In legal terms Guantanamo Bay is an "anomalous zone": a space where the rule of law under which Americans live is temporarily suspended. Its geographical position, just outside US borders supports this function (although historically there have been anomalous zones within national borders, like sanctuary churches and red light districts, for e.g.). That means the people detained there, whether it was Haitian boat people in the 90s or Arab and Muslim prisoners post 9/11, do not enjoy the rights--even basic human rights--that the US extends to world citizens outside this space. The space itself is designed for that purpose.
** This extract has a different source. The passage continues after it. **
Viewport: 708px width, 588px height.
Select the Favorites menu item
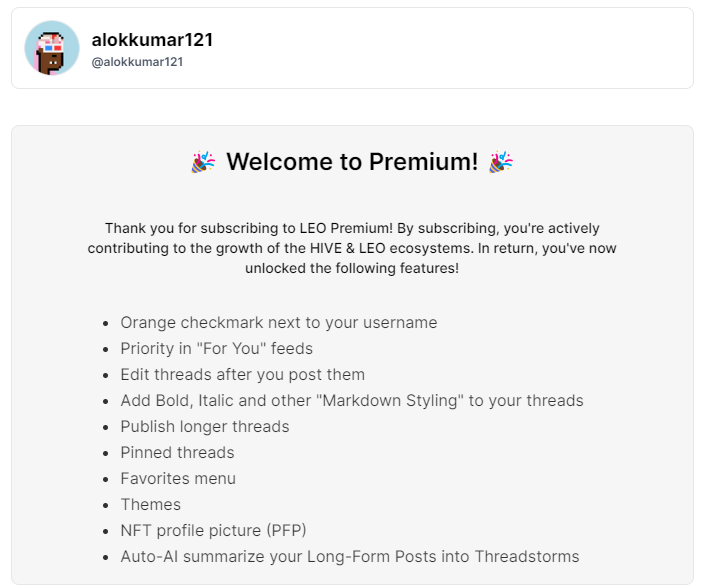coord(178,478)
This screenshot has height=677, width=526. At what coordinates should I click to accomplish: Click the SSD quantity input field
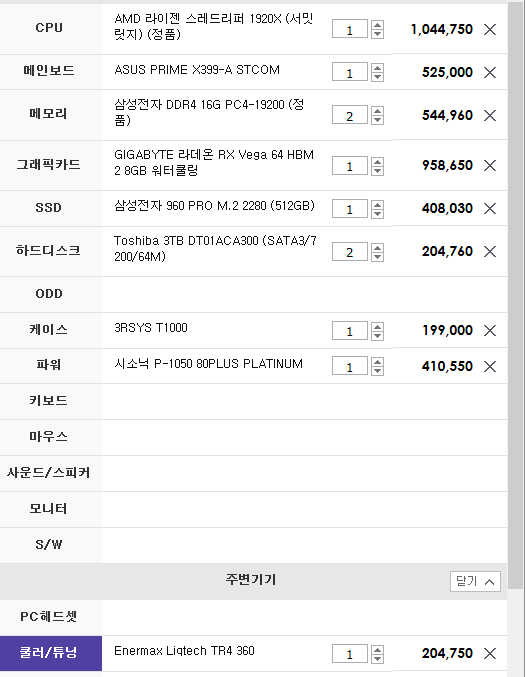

So while different categories of immigration and asylum--legal and illegal, economic and political--have been collapsed into a blanket rejection of foreign (read: non-European) "others". And Guantanamo provides a place to act on those populations the US government decides do not count as entirely human.

So no matter how sincere he is, when President Obama pledges the "unwavering support" of the US to Haiti in the name of our "common humanity" there is a lot of history being swept under the carpet. The priority should be getting aid to Haiti in this moment of crisis, but the smart thing to do here--if history is any indication-- would be to keep the side-eye at the ready.